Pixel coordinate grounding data
++++++++++

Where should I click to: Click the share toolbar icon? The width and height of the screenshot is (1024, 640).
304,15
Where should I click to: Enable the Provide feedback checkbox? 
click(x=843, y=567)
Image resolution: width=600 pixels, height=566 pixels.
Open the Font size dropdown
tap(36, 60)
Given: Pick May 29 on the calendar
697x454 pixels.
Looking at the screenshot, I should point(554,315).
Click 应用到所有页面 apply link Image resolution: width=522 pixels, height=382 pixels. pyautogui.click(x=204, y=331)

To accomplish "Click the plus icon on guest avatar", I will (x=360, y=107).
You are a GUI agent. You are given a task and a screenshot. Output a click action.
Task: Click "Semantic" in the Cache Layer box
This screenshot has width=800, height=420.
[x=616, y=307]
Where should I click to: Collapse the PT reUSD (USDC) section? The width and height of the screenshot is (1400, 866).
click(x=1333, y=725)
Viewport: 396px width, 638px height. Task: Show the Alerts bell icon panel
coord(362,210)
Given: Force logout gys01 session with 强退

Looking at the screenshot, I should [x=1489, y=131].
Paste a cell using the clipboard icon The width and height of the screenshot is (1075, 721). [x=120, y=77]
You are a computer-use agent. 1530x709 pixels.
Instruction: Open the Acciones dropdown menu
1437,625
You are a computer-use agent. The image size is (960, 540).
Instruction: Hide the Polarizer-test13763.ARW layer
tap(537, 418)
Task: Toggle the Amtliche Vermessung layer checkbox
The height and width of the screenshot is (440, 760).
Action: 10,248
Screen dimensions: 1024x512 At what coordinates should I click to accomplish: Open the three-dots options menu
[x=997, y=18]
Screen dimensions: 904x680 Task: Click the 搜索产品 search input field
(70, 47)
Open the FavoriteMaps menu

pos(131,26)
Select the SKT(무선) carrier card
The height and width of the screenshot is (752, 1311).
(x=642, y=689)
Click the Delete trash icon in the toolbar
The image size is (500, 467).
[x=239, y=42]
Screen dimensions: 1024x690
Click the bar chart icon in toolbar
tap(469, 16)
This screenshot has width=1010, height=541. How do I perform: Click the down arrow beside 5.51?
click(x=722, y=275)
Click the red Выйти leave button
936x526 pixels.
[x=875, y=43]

++++++++++

Task statement — Go through the entries above, and wherever a line holds the word "resolution", copy that line.

Expected answer —
Image resolution: width=600 pixels, height=566 pixels.
Click 应用到所有页面 apply link Image resolution: width=522 pixels, height=382 pixels. pyautogui.click(x=204, y=331)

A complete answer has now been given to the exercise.